(Beginning of Records provided)
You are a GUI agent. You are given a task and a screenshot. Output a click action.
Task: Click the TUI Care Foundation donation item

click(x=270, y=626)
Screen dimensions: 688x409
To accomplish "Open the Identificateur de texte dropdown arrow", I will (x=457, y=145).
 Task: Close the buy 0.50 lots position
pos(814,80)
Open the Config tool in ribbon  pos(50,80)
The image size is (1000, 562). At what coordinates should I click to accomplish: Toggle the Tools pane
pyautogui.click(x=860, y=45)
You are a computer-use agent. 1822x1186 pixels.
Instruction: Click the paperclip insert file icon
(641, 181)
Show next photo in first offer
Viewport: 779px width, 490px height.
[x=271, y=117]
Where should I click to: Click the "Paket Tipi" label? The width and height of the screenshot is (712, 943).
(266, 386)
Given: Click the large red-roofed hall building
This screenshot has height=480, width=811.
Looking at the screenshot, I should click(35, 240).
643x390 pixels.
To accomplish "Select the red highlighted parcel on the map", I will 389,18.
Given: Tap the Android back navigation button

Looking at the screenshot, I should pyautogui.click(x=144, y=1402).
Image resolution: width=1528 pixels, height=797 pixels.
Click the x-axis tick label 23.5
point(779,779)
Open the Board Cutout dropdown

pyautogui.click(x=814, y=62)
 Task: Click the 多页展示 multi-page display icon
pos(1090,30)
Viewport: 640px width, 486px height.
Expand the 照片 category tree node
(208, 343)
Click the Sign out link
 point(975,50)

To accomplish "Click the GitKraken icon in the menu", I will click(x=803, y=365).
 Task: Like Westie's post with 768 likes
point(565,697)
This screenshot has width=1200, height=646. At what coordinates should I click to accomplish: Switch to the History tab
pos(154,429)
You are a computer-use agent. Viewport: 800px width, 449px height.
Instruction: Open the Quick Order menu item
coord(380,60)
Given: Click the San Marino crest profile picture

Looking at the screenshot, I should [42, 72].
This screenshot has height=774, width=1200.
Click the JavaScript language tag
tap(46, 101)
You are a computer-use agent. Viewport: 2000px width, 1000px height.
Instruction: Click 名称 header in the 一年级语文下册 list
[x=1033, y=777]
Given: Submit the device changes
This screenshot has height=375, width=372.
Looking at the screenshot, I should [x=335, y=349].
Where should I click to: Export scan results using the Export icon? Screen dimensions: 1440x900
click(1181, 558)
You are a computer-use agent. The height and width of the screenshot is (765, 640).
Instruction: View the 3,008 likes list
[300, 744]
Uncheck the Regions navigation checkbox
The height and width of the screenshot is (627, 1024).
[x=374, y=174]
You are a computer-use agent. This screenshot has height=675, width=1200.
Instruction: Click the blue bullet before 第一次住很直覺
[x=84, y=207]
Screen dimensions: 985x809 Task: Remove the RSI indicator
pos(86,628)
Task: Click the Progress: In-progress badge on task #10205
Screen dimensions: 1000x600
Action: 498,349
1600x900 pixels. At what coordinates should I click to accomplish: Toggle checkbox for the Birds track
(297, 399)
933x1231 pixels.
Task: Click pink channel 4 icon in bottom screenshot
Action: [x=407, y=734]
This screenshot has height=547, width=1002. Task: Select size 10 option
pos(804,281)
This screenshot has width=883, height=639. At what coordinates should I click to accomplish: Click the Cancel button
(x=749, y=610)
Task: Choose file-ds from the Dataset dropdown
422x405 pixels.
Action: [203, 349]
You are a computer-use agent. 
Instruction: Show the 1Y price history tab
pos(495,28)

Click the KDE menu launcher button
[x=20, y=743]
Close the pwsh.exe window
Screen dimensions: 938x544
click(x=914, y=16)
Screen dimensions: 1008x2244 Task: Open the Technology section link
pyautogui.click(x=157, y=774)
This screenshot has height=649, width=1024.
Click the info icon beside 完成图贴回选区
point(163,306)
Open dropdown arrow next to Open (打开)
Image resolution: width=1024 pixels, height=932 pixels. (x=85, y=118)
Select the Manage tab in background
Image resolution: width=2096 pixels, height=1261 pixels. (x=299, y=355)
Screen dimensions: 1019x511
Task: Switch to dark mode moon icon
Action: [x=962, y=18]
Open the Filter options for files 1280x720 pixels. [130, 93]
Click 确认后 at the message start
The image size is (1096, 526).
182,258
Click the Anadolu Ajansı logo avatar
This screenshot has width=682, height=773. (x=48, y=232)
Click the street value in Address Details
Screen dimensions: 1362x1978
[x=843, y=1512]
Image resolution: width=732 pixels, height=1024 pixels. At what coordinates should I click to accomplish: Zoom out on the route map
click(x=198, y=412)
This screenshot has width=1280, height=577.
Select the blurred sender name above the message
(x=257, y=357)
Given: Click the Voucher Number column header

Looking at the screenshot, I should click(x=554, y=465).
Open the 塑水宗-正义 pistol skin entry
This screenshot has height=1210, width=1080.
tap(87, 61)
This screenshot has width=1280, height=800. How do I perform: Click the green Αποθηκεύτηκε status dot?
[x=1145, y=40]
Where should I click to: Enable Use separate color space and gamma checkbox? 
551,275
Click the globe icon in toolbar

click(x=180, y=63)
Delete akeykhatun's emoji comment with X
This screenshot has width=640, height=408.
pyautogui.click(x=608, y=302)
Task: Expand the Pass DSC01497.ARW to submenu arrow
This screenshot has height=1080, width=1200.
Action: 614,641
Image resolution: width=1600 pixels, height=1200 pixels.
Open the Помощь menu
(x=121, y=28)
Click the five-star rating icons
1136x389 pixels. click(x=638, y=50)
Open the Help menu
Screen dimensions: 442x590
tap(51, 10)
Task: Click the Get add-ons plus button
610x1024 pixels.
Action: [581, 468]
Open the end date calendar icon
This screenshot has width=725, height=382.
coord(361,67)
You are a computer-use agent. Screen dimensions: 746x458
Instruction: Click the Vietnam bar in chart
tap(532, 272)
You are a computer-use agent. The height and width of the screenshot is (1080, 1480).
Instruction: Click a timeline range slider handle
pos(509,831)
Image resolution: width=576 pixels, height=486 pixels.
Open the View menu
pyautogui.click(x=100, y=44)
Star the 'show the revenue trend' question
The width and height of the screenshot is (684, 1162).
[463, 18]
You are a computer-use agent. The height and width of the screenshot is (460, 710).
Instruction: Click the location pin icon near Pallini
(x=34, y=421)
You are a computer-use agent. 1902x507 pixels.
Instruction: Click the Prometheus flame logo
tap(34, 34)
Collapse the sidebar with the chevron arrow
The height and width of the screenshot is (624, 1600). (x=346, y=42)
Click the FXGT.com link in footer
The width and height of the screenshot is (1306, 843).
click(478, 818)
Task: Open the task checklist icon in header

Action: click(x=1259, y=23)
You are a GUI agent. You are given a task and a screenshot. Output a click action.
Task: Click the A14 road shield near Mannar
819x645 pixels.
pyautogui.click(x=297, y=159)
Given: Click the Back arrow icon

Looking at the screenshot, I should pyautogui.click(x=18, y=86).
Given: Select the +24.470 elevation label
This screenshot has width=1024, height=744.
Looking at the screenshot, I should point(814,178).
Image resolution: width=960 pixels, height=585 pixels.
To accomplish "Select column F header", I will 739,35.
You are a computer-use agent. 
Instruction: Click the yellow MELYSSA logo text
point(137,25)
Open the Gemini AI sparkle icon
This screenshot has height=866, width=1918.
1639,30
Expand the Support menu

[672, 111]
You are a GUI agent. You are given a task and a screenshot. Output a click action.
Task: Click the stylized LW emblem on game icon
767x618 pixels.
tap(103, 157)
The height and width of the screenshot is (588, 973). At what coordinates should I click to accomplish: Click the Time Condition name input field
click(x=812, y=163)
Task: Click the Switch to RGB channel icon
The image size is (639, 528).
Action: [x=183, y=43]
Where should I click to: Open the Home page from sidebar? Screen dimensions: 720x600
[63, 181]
(End of Records provided)
- **Task objective**:
Look at the records above. Copy every line where the string "will" occurs.

- **Response to this exercise**:
To accomplish "Open the Identificateur de texte dropdown arrow", I will (x=457, y=145).
To accomplish "Select the red highlighted parcel on the map", I will 389,18.
To accomplish "Click the GitKraken icon in the menu", I will click(x=803, y=365).
To accomplish "Select column F header", I will 739,35.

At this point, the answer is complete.